Faces of King and Queen; the King with laurel wreath, the Queen with small crown and stiff ruff. And on the other side the arms of England. Pure fire from bowels of earth, dug and set free by burning, poured molten in a glittering tongue to mold and form these images of glory.
Among the coins are a few jewels: a pearl, an emerald, some chips of diamond like fragments of frozen sunlight, and one small ruby like a single drop of blood.
Why, like a poor mumbling fool, has he been dreaming? There’s not only this first installment, but the King’s promise, good as gold and twenty times as much, and here is the Destiny still lying at Plymouth. Disposable goods there. After all, he is Vice-Admiral of Devon.
He will seek out the doddering, dazed Lord Admiral at his home before the news from London has arrived. Can that old man still hear thunder? With the influence of the Lord Admiral, he can proceed at once to selling cargo, fittings, and stores of Destiny before Bess Ralegh or other kinfolk have chained it down in links of litigation.

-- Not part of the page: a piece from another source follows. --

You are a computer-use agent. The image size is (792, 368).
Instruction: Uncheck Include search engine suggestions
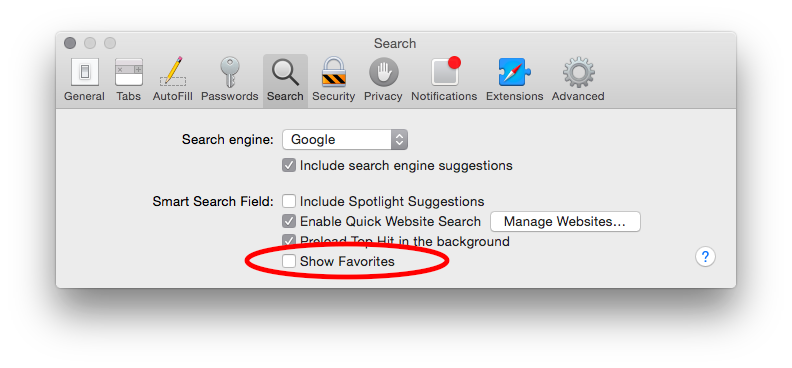[289, 166]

Why hadn’t he planned this before?
No matter. Do not disparage inspiration. There is still time.
He will rise at midnight and ride away. Danger of the road will be less then, in truth, than proceeding by daylight. Someone at the inn will already have passed the word, and by dawn half the cutthroats of Devon will be laying their ambushes for him.
Well, though those bloody rogues rise up with the cock, he shall be long gone.
Home by daylight. Eat a country breakfast. Gather men and ride to call upon the old, slow-witted Lord Admiral. Before suppertime in Plymouth, he’ll be done with it. And the devil take his Devon kin! He’ll find another place to live in peace and leisure and call that home.
Lighthearted, he plunges his hands into the piled coins.
Winces and shivers, for the coins are cold.